Problem to solve:
When you reach the line containing "This screenshot has", repeat that line and each one after it exactly until the records end, leaving out pictures.

Pixel coordinate grounding data
↓↓↓

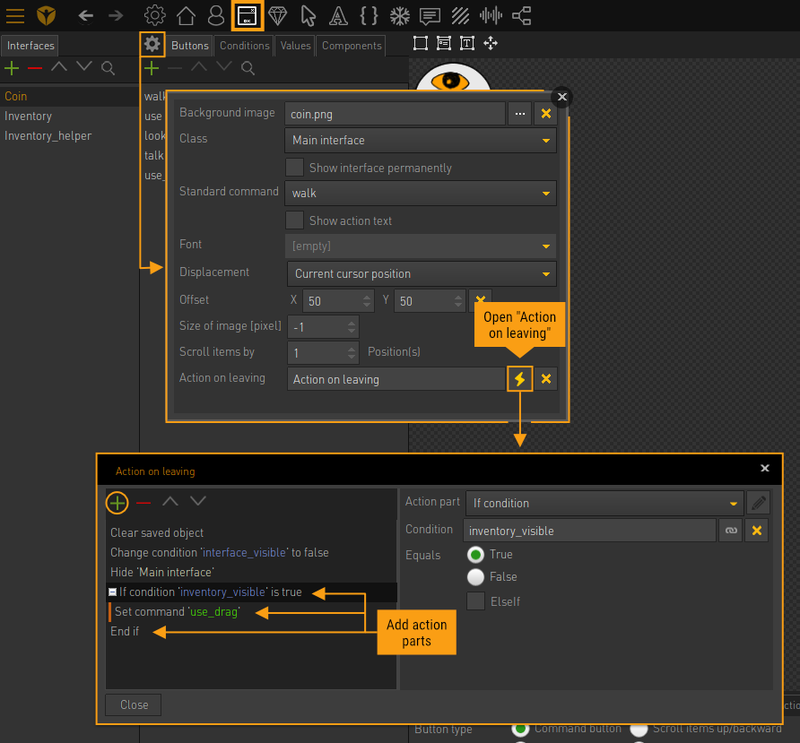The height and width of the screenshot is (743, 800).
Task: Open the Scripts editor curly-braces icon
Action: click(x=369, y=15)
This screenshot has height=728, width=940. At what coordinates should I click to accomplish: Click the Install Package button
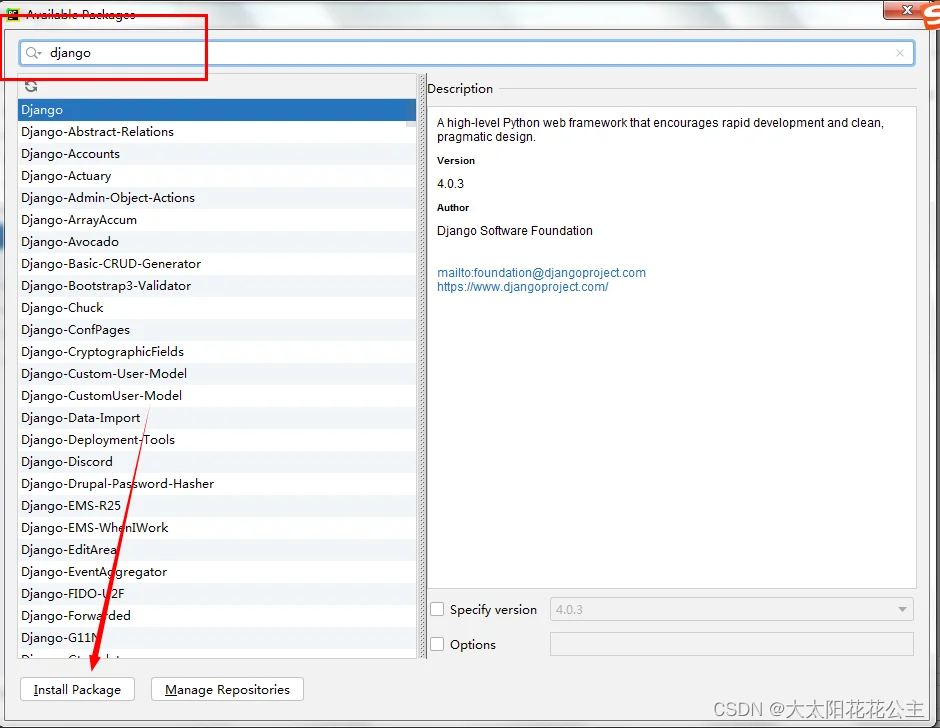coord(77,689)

↑↑↑

Finished task:
This screenshot has height=728, width=940. At what coordinates should I click to accomplish: Click the Install Package button
coord(77,689)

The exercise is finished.